MD5_VERIFY

This is a Linux Program

PURPOSE   OPERATION   ITS ABOUT TIME   OPTIONS   COMMAND LINES   RELATED PROGRAMS Processing Stats


Author: Dan Mares, dmares @ maresware . com (you will be asked for e-mail address confirmation) or dan.mares @ norcrossgroup . com
Portions Copyright © 2007-2021 by Mares and Company, LLC
Phone: (678-427-3275

PURPOSE

The MD5_VERIFY program is a linux version of the Maresware sha_verify program. This program is a stripped down version of the sha_verify and performs only one of the operations (merge option) that sha_verify performs. This operation is equivalent to the sha_verify -m merge option, which in effect calculates final md5 value of all the files in a sequenced set of filenames. (file.000, file.001, file.002 etc).

MD5_VERIFY is designed to calculate the MD5 hash or 160 bit SHA1 total of the "combined" group of files with the same base name. The base name MUST have a traditional dot (.XXX) extension. This group of files with the same base name is a set of output files usually created while using a dd type imaging program to create images of disk files.

Often, when using dd or a similar imageing program such as the Maresware ntimage a group or set of output files are created with sequential index numbers as their extensions. For instance, if the output file names were image. The extensions would be, .000, .001, .002, etc. until there were enough files created to encompass the entire physical disk that was imaged.

Why MD5_VERIFY?

Because the stage of the process that occurs between the dcfldd calculation of the md5 (in memory) and the actual write to the output file is not included in any md5 calculation. If a write error in some way corrupted the data being written to the output file, you wouldn't know. I personally have had this occur. The only way to determine if there was a write error to the output files, is to perform an MD5 on the final set. The Linux program md5sum can do this, but MD5VERIFY produces a more usable output.

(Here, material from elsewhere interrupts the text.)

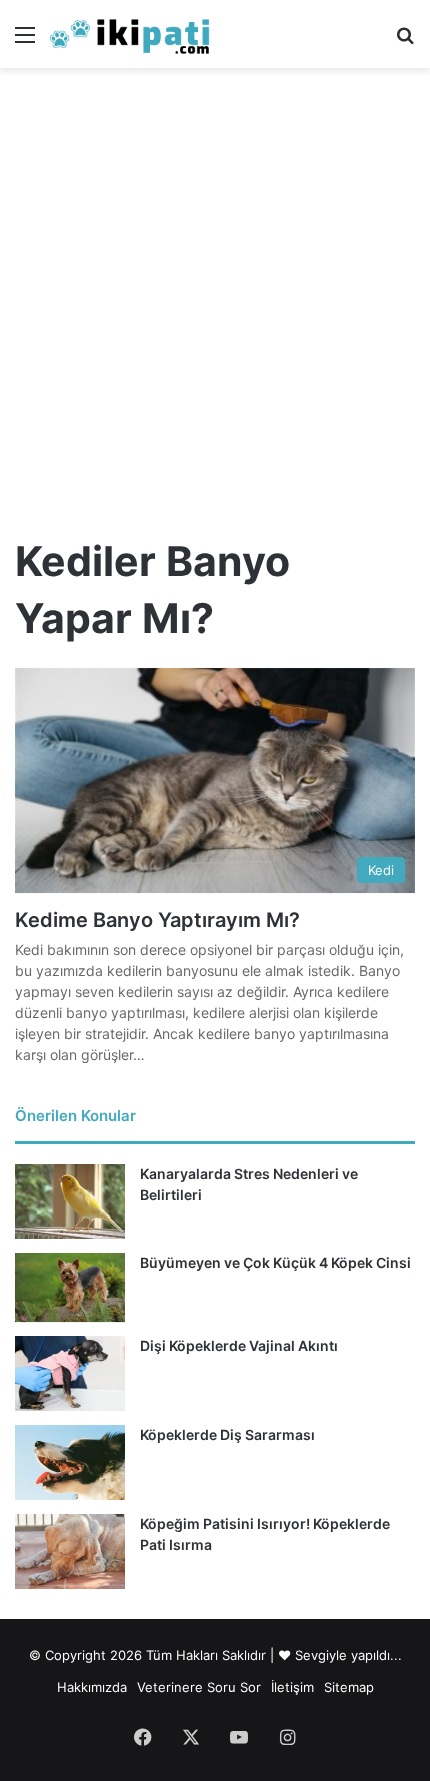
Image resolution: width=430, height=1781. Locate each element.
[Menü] (25, 41)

When you perform a dd of a physical disk, even if you use dcfldd (of which there is an enhanced version (check the help screen for the hashwindow, and logfile options) on the Mares and Company ftp site) you are calculating the md5 hash of the original disk on the fly. A simple process might be:

md5sum   /dev/hdX > someoutputfile
dcfldd   if=/dev/hdX hashwindow=2000M hashlogfile=logfile .... | split -b 2000m -a3 -d - output.

this will produce an md5 of the original disk (the md5sum line), and an md5 hash listing of the dcfldd program (hashlogfile) as it processes the data through memory. BUT how do you know that the output.xxx files all total to the correct hash? You could then take the output.xxx files and perform the following test:

cat output.* | md5sum

This would produce a single value abcdef111.... of the final md5. If it matches, you have a warm fuzzy feeling. What if it doesn't match? You have to go and perform the entire image again.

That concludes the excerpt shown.